[BEGIN RECORDS PROVIDED]
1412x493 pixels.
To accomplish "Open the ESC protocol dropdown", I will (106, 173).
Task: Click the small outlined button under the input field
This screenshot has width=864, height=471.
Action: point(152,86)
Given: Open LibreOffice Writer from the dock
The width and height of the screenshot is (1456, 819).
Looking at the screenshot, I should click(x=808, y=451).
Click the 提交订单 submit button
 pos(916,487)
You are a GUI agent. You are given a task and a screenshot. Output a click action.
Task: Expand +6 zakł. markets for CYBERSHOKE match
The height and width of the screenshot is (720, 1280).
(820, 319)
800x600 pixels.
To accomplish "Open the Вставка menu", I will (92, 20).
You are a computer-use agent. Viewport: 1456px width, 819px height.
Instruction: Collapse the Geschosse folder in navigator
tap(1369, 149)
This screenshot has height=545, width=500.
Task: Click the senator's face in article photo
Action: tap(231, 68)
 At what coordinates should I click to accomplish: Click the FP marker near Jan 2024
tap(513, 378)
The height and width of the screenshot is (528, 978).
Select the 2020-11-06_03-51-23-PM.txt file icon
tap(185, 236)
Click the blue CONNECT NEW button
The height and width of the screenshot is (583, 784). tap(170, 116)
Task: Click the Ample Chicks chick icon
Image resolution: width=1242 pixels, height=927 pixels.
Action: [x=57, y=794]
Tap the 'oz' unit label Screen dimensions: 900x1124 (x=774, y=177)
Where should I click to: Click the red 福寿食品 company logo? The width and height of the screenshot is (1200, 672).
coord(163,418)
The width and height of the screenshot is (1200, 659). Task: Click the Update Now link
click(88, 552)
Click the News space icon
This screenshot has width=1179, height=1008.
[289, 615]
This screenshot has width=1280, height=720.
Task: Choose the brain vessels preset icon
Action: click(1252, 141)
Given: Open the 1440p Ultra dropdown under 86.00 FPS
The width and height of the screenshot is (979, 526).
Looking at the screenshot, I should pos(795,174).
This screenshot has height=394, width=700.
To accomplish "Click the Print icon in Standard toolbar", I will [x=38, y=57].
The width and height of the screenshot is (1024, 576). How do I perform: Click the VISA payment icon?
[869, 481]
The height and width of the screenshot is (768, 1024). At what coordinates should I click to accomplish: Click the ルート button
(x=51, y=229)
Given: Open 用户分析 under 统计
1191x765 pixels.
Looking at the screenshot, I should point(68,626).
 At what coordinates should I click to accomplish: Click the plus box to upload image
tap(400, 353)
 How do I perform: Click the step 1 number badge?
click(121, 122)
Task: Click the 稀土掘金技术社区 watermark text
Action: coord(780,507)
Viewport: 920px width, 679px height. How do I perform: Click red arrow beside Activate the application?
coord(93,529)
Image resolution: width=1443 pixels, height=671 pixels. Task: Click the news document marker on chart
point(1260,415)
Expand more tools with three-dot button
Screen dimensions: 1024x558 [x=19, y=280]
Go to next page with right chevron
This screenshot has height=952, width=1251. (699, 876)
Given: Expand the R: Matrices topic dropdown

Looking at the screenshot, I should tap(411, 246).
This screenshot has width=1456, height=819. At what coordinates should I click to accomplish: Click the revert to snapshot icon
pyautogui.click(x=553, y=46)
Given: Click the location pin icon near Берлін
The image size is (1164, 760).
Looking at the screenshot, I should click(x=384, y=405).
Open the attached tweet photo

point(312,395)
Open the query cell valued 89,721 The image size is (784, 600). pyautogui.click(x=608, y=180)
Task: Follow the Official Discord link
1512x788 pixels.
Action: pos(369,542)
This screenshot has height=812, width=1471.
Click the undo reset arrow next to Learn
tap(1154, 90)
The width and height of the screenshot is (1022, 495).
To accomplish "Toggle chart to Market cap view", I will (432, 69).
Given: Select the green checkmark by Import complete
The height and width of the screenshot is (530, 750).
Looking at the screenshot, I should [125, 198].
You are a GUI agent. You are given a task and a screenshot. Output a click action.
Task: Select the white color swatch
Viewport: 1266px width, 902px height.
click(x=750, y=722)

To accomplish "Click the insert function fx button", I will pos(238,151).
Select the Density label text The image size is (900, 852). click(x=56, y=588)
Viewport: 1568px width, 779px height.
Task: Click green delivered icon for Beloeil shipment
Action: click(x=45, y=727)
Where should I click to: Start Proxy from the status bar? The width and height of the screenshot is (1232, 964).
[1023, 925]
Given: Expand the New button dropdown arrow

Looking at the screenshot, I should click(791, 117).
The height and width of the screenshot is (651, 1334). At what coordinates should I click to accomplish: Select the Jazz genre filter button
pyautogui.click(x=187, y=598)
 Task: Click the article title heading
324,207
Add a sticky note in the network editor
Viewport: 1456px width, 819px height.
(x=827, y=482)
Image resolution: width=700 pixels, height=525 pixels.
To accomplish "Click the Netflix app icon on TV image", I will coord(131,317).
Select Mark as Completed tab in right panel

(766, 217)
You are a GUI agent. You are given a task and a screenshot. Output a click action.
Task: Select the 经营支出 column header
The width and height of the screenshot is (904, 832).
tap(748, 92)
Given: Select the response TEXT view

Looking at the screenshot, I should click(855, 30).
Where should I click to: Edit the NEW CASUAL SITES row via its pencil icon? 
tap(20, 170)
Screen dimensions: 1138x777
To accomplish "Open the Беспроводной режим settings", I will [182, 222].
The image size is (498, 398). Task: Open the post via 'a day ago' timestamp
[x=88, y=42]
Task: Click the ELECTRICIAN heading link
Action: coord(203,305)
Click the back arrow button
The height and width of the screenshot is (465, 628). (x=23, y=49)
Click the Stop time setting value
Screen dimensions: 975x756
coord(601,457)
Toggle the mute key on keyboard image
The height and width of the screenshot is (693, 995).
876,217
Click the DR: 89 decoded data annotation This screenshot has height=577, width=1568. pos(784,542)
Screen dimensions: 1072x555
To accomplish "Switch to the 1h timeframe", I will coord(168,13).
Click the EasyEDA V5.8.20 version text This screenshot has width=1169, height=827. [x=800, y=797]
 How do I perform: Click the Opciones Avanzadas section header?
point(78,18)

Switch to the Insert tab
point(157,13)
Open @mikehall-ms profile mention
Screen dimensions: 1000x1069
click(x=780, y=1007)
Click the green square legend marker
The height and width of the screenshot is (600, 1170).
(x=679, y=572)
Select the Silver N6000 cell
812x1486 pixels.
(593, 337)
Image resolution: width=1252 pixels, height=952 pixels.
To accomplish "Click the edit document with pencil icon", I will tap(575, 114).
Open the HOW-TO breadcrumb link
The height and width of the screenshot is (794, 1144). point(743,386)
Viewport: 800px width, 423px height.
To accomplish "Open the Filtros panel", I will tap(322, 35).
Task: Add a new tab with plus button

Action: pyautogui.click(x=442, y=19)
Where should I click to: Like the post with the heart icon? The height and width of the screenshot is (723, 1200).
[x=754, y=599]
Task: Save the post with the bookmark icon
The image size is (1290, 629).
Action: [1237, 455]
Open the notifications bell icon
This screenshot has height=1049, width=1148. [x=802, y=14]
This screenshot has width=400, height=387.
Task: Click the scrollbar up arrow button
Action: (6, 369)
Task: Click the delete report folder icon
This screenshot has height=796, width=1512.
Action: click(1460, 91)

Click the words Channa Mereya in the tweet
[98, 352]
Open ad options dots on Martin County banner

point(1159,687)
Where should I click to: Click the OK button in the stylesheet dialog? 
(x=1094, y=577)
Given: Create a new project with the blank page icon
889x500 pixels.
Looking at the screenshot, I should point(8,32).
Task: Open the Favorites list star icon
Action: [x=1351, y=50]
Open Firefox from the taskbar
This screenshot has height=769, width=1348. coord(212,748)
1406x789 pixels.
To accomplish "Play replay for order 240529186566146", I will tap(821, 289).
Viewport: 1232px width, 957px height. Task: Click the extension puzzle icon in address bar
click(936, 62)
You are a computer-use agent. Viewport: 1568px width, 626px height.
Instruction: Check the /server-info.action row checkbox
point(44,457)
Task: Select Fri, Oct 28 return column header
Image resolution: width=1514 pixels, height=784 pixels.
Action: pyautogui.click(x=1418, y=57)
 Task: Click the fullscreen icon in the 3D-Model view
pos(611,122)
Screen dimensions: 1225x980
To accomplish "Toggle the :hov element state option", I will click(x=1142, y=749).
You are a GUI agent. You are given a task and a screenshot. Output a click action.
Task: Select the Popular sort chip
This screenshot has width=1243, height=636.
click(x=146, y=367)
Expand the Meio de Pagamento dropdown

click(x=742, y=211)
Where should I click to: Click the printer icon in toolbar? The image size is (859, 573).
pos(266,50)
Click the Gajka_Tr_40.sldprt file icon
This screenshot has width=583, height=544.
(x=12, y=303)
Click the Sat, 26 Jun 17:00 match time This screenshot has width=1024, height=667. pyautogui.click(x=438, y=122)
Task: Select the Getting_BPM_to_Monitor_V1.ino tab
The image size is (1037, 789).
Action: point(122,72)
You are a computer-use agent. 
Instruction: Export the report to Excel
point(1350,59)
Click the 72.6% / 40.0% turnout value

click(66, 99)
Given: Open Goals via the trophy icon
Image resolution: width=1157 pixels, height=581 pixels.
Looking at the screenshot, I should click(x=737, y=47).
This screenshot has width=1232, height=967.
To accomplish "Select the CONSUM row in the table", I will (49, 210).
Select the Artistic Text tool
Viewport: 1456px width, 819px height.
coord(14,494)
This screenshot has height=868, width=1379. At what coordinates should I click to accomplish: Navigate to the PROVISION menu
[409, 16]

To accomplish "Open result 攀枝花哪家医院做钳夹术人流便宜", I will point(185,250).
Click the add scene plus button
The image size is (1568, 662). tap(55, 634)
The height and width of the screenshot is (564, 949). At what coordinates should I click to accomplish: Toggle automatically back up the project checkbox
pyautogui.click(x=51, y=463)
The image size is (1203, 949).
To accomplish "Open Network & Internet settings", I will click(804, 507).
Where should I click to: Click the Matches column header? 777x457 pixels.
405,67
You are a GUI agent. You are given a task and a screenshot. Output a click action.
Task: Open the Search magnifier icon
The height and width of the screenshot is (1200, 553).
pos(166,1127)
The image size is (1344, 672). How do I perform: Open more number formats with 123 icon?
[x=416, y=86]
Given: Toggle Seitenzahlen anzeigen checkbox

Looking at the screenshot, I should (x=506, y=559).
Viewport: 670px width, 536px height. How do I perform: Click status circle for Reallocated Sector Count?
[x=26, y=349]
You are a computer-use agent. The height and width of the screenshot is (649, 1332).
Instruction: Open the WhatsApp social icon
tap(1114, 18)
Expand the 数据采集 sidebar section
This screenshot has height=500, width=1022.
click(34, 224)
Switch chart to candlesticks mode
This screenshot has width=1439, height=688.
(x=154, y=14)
[END RECORDS PROVIDED]
REQUIREMENT: Rewrite the items starting at the line that contains "Given: Toggle Seitenzahlen anzeigen checkbox" and running to the end of the items, with "WhatsApp" changed to "Telegram" and nothing else altered.

OUTPUT BELOW:
Given: Toggle Seitenzahlen anzeigen checkbox

Looking at the screenshot, I should (x=506, y=559).
Viewport: 670px width, 536px height. How do I perform: Click status circle for Reallocated Sector Count?
[x=26, y=349]
You are a computer-use agent. The height and width of the screenshot is (649, 1332).
Instruction: Open the Telegram social icon
tap(1114, 18)
Expand the 数据采集 sidebar section
This screenshot has height=500, width=1022.
click(34, 224)
Switch chart to candlesticks mode
This screenshot has width=1439, height=688.
(x=154, y=14)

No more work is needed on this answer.